Fin 2024, la SFMP a diffusé des recommandations auprès des politiques, notamment celle de « regrouper les plateaux techniques, avec des professionnels assez nombreux pour assurer un suivi 24 h sur 24 h, et qui seraient accessibles aux parents en une heure maximum de leur domicile. À côté, on souhaite maintenir des plateaux de proximité pour le suivi anténatal, mais aussi postnatal des femmes et des enfants » (2), liste Pr Delphine Mitanchez. Parmi les propositions, la SFMP insiste sur la mise en place de moyens de transport efficaces, ou encore d’hôtels maternels.

Pour résumer, d’après Pr Delphine Mitanchez, « ce n’est pas un problème de fermeture de maternités, c’est un problème de l’organisation globale, territoriale, des soins et de l’accès aux soins. » Depuis 1998, date de publication des décrets qui organisent le secteur de la périnatalité en France, « les choses ont changé. On demande aussi leur révision ».

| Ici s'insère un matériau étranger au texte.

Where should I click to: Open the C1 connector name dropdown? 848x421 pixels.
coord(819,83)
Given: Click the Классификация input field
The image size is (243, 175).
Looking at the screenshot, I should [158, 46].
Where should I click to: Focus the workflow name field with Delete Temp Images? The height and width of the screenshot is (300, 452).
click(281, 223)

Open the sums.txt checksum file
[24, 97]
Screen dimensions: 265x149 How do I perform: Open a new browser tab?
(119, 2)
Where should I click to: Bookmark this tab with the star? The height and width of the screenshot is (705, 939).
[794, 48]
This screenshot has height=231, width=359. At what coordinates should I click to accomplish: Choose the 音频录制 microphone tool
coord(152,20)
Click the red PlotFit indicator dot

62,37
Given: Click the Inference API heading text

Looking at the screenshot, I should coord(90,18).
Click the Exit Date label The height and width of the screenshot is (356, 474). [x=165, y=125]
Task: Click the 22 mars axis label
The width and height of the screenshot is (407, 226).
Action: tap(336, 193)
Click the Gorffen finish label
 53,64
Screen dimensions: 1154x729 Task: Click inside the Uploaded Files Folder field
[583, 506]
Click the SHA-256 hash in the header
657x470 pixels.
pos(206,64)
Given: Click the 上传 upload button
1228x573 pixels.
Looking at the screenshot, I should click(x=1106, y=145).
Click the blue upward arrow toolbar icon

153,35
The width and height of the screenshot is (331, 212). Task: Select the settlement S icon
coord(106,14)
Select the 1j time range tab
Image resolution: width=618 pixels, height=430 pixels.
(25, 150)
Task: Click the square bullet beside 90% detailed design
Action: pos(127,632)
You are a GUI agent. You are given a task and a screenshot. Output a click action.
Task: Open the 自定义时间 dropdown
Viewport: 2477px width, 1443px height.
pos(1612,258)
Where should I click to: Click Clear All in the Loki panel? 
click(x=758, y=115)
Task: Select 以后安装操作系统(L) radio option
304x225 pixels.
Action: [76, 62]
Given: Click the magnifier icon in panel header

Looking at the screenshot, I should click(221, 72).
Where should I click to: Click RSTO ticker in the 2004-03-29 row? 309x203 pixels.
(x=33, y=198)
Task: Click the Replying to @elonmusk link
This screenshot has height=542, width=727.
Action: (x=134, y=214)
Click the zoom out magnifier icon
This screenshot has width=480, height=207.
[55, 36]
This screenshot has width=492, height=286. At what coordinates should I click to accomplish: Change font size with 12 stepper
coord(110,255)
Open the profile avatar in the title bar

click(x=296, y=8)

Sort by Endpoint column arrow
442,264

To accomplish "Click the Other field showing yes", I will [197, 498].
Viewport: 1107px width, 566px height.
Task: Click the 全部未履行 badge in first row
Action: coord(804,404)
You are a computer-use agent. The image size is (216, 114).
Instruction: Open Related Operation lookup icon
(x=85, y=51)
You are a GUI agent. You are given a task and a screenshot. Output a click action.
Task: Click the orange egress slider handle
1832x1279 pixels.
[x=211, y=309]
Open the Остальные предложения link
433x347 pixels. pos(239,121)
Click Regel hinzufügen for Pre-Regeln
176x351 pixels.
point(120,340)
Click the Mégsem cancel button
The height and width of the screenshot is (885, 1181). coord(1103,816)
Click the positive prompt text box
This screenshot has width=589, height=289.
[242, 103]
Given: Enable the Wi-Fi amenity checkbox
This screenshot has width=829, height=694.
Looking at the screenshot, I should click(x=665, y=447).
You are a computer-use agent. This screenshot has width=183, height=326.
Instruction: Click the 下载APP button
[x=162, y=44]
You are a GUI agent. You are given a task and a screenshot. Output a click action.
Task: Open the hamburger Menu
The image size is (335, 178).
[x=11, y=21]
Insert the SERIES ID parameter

La publication en mars 2025 d’un livre, 4.1, le scandale des accouchements en France, par les journalistes Anthony Cortes et Sébastien Leurquin, a permis de mettre un coup de projecteur sur la mortalité infantile. « Bien que l’on ne partage pas toute l’analyse des auteurs, avec qui on s’est entretenu, je suis très contente qu’il ait été publié car il a pu faire le buzz et pourrait faire bouger les lignes, avance Pr Delphine Mitanchez. On a l’impression qu’il n’y a pas de volonté politique et que l’on paye cher la note des changements de gouvernements. » Comme cette volonté de l’ancienne première ministre, Élisabeth Borne, de vouloir faire de l’enfance une priorité de son quinquennat, qui n’a pas été suivie d’effets après les changements de gouvernements.

(1) En 2021, le gouvernement français avait fixé la politique des mille jours, de la grossesse aux 2 ans révolus de l’enfant, afin d’accompagner les parents dans cette période cruciale.

(2) Pour Delphine Mitanchez, la France manque de structures permettant un suivi post-natal, afin de prévenir le suicide maternel, qui est la première cause de mortalité maternelle en période périnatale.

Une proposition de loi pour un moratoire sur la fermeture des maternités

Un rapport de l’Académie nationale de médecine a jugé, en 2023, « illusoire de soutenir » les maternités réalisant moins de 1.000 accouchements par an. « Ce n’est pas la position de la SFMP, pour Pr Delphine Mitanchez. On considère qu’il faut engager une analyse territoriale de chaque établissement, car il existe des maternités qui pratiquent peu d’accouchements mais qui assurent quand même la sécurité de la mère et de l’enfant et qui sont indispensables à leur territoire. » C’est pourquoi la SFMP approuve la proposition de loi déposée par le député Paul-André Colombani (Liot), demandant un moratoire sur les fermetures de maternités. L’idée : donner le temps de mener « une évaluation fine et territorialisée des établissements menacés » et éviter de fermer des établissements encore accessibles dans des territoires reculés et garantissant une sécurité suffisante. Ce que demande, effectivement, la SFMP.